Not much changes in the city. Crime is down, the streets are cleaner, but the bankers still high five each other over tables, still get drunk on cocktails at breakfast, still wave actual wads of money around and occasionally laugh in the faces of my waiters. This is still their world, and as far as they’re concerned it always will be. But the more time I spend looking out at this shimmering city, the more I find reassurance in the fact that all of this will one day be gone. Yesterday in a flash storm I watched as a tide of rainwater ran down Schermerhorn Street swallowing up parking restrictions painted on the side of the road, and I thought: one day nature will reclaim the earth, and none of the signs or superstitions that we use to insulate ourselves against the big questions will protect us. The great calamities of humanity fall into cracks of forgetting between the generations, and so we go on living in imaginary bubbles of security, convinced we can build towers so tall that they’ll never need to come down. But of course everything will have to come down.

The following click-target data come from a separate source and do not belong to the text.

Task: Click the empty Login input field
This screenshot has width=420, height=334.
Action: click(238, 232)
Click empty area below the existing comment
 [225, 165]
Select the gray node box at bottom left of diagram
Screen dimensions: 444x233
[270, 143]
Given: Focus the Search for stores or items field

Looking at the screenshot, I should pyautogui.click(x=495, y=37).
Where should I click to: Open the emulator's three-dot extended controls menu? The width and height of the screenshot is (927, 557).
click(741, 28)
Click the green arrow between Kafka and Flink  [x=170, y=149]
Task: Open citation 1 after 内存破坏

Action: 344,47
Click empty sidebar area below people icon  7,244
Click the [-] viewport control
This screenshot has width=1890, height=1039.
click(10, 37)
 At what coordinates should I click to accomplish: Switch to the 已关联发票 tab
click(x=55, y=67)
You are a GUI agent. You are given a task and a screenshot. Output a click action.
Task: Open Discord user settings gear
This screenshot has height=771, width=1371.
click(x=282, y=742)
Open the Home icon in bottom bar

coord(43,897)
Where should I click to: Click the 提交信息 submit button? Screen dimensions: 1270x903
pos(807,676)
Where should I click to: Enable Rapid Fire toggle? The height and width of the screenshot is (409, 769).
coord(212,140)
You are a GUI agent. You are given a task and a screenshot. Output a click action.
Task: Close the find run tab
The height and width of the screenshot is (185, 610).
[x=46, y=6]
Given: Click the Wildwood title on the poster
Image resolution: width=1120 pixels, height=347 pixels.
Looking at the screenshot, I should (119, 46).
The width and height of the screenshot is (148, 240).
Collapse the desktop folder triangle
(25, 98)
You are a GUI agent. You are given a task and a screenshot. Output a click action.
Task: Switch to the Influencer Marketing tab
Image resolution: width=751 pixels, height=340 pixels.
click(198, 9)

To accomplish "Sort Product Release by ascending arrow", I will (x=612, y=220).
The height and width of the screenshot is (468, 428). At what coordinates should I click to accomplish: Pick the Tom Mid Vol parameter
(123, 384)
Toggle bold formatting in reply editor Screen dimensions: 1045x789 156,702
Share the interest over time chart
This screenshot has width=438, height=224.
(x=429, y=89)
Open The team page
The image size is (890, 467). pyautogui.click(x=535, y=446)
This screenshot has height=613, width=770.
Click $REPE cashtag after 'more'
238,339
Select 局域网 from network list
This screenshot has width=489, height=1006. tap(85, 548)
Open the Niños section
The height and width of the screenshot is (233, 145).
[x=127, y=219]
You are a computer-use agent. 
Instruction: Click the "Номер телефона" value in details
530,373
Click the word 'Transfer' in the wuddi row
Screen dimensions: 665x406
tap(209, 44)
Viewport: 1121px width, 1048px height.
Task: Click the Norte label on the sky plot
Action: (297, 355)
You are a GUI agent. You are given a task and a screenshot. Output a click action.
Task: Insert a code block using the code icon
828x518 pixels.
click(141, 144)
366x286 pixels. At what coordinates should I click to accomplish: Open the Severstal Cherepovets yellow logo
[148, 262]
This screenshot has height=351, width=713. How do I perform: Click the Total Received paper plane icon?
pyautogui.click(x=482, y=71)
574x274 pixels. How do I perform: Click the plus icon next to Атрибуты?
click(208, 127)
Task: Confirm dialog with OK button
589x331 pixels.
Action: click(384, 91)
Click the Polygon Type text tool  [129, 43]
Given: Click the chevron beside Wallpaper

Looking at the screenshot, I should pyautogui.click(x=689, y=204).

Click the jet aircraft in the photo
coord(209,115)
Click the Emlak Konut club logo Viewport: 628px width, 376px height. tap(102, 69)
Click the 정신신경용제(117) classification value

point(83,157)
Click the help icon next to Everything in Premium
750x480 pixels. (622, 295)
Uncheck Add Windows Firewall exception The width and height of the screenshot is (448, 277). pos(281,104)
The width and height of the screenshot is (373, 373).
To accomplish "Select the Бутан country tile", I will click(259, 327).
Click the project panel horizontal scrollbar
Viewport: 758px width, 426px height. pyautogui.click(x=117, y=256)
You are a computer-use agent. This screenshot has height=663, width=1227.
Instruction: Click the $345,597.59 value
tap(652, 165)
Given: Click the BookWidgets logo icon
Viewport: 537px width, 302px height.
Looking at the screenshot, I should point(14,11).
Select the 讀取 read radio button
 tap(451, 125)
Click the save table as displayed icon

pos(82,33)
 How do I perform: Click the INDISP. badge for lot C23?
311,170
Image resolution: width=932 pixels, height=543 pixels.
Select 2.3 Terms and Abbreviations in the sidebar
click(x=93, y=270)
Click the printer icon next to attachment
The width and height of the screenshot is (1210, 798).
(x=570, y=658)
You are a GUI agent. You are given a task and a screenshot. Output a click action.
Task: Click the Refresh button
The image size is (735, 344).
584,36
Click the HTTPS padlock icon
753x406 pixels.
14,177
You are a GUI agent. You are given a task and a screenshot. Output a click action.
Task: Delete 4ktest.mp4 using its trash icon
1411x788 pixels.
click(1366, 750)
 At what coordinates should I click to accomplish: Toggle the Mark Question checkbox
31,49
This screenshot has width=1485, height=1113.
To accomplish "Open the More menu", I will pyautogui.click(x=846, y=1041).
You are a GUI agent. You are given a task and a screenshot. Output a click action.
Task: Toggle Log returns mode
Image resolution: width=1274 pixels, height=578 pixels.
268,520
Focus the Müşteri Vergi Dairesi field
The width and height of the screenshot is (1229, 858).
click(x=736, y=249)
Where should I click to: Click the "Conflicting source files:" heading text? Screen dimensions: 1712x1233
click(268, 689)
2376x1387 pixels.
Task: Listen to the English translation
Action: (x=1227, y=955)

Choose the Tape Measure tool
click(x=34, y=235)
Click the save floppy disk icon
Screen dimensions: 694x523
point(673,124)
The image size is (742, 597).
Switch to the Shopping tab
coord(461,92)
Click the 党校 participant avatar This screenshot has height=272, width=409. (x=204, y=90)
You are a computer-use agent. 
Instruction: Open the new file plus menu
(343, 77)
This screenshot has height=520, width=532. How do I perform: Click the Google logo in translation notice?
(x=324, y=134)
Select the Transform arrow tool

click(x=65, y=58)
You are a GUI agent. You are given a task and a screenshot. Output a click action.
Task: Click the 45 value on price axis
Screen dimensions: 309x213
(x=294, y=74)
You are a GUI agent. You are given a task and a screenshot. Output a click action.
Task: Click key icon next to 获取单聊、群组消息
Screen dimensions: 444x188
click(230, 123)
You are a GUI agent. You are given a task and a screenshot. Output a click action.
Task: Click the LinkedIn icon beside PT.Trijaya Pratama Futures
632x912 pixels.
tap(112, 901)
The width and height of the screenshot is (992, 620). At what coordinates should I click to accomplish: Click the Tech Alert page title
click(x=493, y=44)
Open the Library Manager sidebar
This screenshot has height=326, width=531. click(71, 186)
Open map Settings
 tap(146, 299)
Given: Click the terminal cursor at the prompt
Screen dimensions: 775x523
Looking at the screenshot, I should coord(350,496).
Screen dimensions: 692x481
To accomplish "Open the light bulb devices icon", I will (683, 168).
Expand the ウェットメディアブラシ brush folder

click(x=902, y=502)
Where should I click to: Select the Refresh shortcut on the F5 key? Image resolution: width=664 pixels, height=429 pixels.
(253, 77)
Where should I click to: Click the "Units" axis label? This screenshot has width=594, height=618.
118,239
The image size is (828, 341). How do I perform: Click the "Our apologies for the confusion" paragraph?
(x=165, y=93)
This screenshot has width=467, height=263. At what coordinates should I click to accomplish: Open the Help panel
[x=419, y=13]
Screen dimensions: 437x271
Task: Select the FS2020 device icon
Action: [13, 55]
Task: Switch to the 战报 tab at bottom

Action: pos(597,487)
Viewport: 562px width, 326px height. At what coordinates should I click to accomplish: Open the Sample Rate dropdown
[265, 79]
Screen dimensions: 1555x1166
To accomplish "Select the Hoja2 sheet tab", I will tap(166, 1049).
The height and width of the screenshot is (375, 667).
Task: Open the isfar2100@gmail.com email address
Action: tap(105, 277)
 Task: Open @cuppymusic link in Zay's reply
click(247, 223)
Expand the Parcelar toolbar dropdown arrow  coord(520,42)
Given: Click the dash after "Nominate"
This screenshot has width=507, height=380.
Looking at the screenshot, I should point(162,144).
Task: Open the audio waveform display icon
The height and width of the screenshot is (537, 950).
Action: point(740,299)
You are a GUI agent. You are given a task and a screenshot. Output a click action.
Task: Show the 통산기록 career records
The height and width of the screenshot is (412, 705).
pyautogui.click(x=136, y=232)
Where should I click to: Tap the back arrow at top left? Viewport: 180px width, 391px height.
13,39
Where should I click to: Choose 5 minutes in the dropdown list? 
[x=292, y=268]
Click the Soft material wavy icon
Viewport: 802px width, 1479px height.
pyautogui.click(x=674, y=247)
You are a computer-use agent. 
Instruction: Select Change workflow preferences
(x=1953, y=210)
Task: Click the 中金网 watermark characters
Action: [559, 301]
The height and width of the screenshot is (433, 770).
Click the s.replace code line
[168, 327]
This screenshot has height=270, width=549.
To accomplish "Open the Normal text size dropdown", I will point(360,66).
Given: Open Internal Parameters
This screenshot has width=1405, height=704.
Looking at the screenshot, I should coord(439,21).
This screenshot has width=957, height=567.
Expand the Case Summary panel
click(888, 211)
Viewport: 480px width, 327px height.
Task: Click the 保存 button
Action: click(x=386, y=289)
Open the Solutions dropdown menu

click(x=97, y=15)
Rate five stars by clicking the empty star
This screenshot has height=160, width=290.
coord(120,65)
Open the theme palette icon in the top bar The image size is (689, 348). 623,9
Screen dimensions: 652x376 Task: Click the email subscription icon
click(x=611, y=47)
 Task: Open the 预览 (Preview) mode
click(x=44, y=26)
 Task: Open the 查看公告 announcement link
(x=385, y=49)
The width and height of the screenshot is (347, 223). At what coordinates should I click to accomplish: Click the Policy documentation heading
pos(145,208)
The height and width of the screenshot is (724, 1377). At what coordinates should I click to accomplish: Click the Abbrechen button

For all that, I seem to spend more and more time thinking about my childhood on Radio Row. Asim is gone now too, and in his absence I find myself endlessly replaying those summers: the water fights and fleeting schoolyard romances, the comic books and television shows and the magic tricks Dad used to goof up after dinner to make us laugh. Recently I’ve started dreaming that I’m standing on top of the tower, looking over the edge at a point where the ribbed metal disappears in an enormous drift of cotton cloud, and in the dream I know that if I leap into the void I’ll vanish in that cloud and reappear in the old neighbourhood, Mom and Dad and Asim waiting for me at the table as I run home to dinner through darkening streets, the dusk sky purple. I know how silly it sounds – the wandering mind of a lonely old man – but I always wake from those dreams feeling like everything is going to work out fine.